## start Data to process

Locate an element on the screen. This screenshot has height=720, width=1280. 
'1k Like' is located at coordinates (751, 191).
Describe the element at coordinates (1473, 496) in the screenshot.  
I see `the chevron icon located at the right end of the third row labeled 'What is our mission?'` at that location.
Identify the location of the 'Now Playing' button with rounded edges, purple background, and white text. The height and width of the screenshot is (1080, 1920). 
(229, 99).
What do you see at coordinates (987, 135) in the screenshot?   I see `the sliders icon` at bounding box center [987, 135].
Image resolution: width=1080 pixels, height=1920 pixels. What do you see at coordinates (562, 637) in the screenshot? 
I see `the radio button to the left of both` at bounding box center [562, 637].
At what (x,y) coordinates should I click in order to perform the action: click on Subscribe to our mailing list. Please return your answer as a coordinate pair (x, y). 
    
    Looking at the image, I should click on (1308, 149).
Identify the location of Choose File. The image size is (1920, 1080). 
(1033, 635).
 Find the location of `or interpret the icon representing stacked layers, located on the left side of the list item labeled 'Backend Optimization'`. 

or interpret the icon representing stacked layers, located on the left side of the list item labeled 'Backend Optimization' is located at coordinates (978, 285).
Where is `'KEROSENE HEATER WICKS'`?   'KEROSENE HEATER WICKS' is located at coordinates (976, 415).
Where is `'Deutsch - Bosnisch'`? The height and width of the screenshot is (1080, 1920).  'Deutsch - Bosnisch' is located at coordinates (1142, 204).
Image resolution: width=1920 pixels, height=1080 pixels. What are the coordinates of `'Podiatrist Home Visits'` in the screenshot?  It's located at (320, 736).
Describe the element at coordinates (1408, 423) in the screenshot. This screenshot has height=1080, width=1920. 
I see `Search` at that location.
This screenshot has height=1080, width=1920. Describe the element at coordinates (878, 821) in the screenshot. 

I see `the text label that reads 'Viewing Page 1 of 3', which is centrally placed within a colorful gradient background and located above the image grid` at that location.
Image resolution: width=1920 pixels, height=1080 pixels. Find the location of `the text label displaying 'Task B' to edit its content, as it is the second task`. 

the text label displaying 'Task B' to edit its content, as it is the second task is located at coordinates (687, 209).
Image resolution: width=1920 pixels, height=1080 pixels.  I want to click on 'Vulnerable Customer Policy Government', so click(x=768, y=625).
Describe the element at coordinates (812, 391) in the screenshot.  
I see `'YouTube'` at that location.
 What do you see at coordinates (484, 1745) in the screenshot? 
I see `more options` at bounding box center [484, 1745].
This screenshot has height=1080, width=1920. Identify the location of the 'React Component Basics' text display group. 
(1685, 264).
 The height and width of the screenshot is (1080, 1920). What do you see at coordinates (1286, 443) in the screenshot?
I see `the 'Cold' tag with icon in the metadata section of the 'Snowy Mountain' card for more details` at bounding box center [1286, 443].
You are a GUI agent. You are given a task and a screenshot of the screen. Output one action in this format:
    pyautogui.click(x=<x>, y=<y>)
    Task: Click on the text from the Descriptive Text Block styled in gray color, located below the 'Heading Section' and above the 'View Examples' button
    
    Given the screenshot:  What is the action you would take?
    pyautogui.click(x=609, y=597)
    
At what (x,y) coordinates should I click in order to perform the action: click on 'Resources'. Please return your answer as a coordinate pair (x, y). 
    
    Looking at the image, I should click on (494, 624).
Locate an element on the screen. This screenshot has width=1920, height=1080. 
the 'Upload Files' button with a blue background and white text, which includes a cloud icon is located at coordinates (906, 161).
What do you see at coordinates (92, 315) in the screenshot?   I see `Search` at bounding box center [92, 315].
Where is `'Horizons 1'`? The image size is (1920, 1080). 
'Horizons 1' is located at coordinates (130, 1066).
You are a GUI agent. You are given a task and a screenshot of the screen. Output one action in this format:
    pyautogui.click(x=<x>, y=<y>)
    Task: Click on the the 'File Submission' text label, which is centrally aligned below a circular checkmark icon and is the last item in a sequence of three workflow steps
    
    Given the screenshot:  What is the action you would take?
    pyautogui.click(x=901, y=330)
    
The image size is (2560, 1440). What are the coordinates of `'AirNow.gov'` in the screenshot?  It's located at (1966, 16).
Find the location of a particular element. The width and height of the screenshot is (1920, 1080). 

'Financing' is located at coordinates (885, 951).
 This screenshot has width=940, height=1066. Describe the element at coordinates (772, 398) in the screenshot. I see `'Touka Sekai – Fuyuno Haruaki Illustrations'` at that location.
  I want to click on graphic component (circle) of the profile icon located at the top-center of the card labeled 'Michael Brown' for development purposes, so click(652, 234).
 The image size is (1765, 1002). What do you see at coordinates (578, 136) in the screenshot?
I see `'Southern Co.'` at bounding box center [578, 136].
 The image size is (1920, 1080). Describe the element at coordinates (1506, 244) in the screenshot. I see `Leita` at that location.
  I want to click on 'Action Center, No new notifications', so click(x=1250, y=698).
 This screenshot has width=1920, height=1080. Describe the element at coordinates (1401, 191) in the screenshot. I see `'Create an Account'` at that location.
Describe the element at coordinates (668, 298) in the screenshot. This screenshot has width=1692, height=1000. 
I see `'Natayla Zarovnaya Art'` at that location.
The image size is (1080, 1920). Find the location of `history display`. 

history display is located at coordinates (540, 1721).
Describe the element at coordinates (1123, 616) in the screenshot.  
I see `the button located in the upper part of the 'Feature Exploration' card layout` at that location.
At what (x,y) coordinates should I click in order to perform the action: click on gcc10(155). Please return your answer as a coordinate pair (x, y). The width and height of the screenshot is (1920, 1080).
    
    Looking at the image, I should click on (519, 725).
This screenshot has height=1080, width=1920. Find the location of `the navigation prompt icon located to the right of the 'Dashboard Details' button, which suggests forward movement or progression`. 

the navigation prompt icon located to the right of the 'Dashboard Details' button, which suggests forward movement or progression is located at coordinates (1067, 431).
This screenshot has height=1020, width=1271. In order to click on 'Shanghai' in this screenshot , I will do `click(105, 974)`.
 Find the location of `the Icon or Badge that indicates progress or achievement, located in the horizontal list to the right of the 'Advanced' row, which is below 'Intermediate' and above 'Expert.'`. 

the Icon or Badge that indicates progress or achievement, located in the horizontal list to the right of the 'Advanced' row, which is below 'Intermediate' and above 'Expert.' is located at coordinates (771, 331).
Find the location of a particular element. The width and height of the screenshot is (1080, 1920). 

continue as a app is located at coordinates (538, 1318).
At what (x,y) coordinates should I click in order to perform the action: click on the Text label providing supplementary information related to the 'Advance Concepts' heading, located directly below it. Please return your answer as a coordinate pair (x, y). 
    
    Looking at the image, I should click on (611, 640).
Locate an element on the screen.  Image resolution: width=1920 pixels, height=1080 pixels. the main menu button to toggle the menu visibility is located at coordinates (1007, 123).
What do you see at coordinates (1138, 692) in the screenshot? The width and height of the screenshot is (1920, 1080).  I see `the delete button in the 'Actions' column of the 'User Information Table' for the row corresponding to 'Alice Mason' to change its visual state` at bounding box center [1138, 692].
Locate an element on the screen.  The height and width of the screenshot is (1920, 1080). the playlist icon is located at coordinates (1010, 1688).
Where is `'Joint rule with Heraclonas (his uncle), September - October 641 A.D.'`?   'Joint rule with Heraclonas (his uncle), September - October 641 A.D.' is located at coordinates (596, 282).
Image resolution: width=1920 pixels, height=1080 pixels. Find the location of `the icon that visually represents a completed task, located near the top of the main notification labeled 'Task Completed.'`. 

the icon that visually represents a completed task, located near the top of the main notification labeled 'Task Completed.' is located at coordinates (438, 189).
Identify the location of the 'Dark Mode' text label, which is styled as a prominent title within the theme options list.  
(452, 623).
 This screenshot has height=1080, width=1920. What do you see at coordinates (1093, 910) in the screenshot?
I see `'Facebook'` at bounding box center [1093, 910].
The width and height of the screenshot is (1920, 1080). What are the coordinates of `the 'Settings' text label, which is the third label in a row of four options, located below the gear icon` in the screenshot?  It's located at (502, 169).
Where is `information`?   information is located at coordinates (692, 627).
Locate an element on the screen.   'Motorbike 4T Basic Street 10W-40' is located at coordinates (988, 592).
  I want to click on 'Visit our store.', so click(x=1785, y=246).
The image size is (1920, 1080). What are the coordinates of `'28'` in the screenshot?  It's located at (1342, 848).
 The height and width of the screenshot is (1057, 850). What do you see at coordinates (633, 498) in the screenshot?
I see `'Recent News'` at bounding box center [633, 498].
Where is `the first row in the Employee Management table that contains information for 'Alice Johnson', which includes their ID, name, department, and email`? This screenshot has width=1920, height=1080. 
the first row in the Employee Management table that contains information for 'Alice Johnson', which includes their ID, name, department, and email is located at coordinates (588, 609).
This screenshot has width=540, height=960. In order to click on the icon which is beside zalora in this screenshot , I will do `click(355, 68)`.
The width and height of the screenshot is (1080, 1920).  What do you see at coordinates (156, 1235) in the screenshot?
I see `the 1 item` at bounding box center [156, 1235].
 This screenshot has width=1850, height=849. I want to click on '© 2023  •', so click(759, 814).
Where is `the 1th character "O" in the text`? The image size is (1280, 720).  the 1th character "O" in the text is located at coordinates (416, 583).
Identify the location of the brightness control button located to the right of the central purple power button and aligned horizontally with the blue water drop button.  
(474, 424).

## end Data to process

**Set task**
Which lines of the records above contain the word "Search"? Copy each of them.

**Reply to the exercise**
I see `Search` at that location.
What do you see at coordinates (92, 315) in the screenshot?   I see `Search` at bounding box center [92, 315].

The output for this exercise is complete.